As we took a midday break in the lodge, a woman was there with two very small children…1 and 4. She and the 4 year-old were dressed in ski clothes and the 1 year-old was running around and enjoying every second of being 1. Although the woman was patient and happy, she became increasingly frustrated as the lodge became more crowded and here children more energetic. She came close to us to gather them up, and said, “I can’t wait until they can both spend the day skiing instead of running through the lodge.” A simple encounter, but one that I’ve thought about a lot since them.
I wish I could rewind that moment and tell her what a fantastic job she was doing. She wanted her children to ski, and she was there and one was learning to ski and one would. And she would enjoy about 5 minutes of that time when they were both skiing and she could hug them and kiss their pink cheeks. Then, they would be off with their friends and they wouldn’t want her there and she would miss them in ways that she could never imagine. And she would probably spend the rest of her days as a mother feeling like something was missing…she would be happy and productive and fulfilled in other ways, but a piece of her would be out in the world somewhere without her and she would no longer be whole.

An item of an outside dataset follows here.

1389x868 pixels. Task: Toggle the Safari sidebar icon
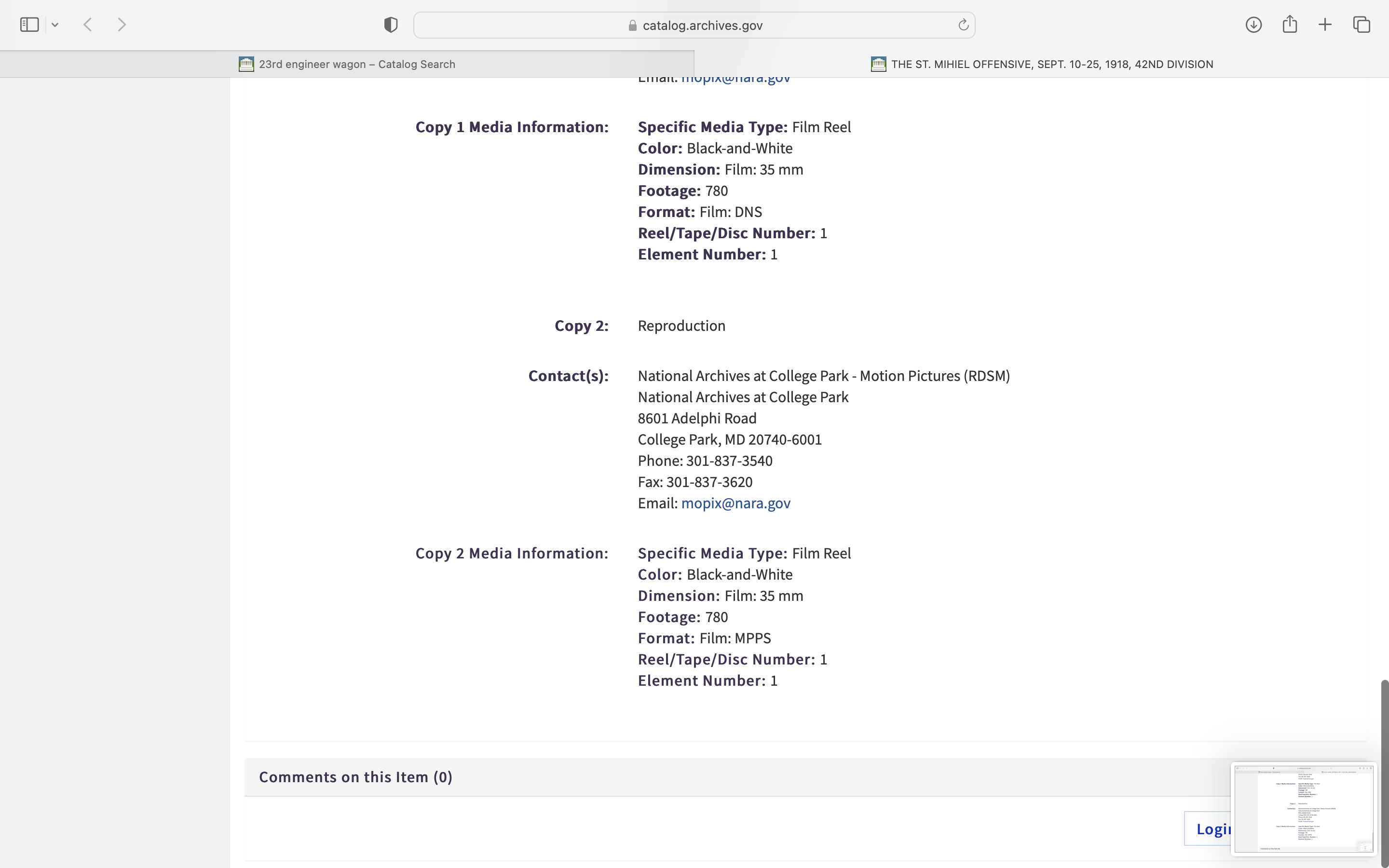(29, 25)
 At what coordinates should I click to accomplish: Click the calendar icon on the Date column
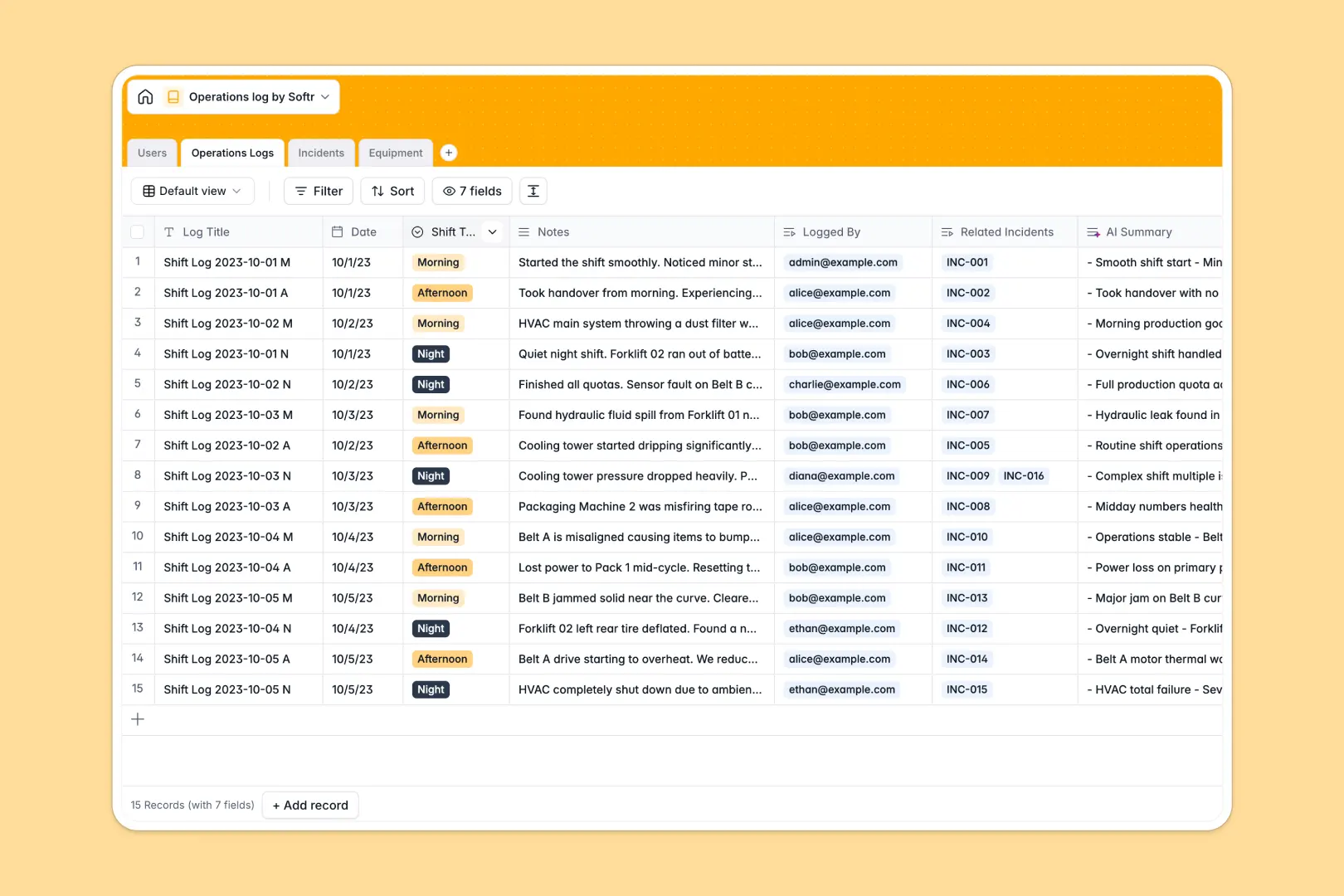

As fun as our weekend was, it wasn’t complete without our two oldest daughters. And hovering around the edges was some regret. You see, Joe and I had decided years ago that our children were going to be skiers and we had our oldest daughter, Courtnee, on skis at age 6. We talked and fantasized about winter ski trips as a family, and occasionally we looked at costs and dates. But we never took that trip…we were too busy, or too broke, or too tired. And now Courtnee is married and busy with her own life, and Riley is 18 and busy with her own life. And somehow we have gone from a family of 6 to a family of 4 most of the time. And every single day I ask myself how it happened.
I have heard it a million times, and you have too, but enjoy every minute you can with your children. It goes by so quickly, so unimaginably fast! And then they are gone and as a mother, you are empty…empty rooms, empty arms, empty schedule. But if you have worked hard to enjoy as much as possible, your mind and your heart will be full…full of love, and moments, and joy. And somehow, that full mind and that full heart will ease the pain of the emptiness and you will carry on, never entirely whole again, but grateful for every single minute you were and are a mother.